— start of The records —

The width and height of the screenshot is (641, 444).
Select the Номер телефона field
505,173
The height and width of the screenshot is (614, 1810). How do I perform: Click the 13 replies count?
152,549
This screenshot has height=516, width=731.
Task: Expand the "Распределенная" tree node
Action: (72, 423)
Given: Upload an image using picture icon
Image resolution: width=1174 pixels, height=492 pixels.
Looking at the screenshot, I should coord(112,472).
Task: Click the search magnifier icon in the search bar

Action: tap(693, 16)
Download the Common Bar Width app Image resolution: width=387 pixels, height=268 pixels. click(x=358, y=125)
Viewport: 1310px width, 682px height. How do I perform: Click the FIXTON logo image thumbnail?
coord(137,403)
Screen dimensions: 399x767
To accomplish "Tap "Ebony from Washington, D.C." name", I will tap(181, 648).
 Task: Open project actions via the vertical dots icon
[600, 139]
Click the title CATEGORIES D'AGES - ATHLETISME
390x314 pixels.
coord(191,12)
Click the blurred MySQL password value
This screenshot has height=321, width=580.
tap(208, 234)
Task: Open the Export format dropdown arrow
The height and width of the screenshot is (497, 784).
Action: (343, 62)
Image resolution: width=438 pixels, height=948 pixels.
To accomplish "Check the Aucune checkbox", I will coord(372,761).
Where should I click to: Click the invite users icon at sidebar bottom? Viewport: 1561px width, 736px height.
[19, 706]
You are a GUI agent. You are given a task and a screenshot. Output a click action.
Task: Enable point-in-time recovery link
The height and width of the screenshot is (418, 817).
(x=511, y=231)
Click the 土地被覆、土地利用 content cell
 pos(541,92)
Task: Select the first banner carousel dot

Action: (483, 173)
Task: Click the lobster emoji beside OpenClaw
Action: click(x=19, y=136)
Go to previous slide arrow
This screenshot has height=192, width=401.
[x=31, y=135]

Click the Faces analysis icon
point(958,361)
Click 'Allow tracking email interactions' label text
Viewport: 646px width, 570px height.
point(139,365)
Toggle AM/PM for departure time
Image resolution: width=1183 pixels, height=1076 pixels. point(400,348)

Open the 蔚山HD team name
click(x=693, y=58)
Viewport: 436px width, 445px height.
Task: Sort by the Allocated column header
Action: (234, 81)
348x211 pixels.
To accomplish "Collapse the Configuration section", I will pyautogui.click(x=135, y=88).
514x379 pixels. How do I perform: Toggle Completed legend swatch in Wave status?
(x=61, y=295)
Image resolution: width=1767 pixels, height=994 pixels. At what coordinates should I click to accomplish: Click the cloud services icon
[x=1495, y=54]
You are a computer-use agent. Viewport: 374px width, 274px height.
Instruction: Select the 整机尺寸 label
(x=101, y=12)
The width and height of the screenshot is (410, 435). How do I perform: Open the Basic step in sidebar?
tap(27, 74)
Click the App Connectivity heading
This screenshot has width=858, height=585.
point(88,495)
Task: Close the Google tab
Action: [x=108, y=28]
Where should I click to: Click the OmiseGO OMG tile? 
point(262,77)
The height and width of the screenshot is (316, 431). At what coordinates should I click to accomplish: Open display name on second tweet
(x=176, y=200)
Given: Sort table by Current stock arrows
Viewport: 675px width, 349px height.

— end of The records —

* **Given instruction**
Reproduce the rows above word for word, everything from the line containing "Toggle AM/PM for departure time" down to the line containing "Action: [x=108, y=28]", both of those lines included.

* **Reply to the task**
Toggle AM/PM for departure time
Image resolution: width=1183 pixels, height=1076 pixels. point(400,348)

Open the 蔚山HD team name
click(x=693, y=58)
Viewport: 436px width, 445px height.
Task: Sort by the Allocated column header
Action: (234, 81)
348x211 pixels.
To accomplish "Collapse the Configuration section", I will pyautogui.click(x=135, y=88).
514x379 pixels. How do I perform: Toggle Completed legend swatch in Wave status?
(x=61, y=295)
Image resolution: width=1767 pixels, height=994 pixels. At what coordinates should I click to accomplish: Click the cloud services icon
[x=1495, y=54]
You are a computer-use agent. Viewport: 374px width, 274px height.
Instruction: Select the 整机尺寸 label
(x=101, y=12)
The width and height of the screenshot is (410, 435). How do I perform: Open the Basic step in sidebar?
tap(27, 74)
Click the App Connectivity heading
This screenshot has width=858, height=585.
point(88,495)
Task: Close the Google tab
Action: [x=108, y=28]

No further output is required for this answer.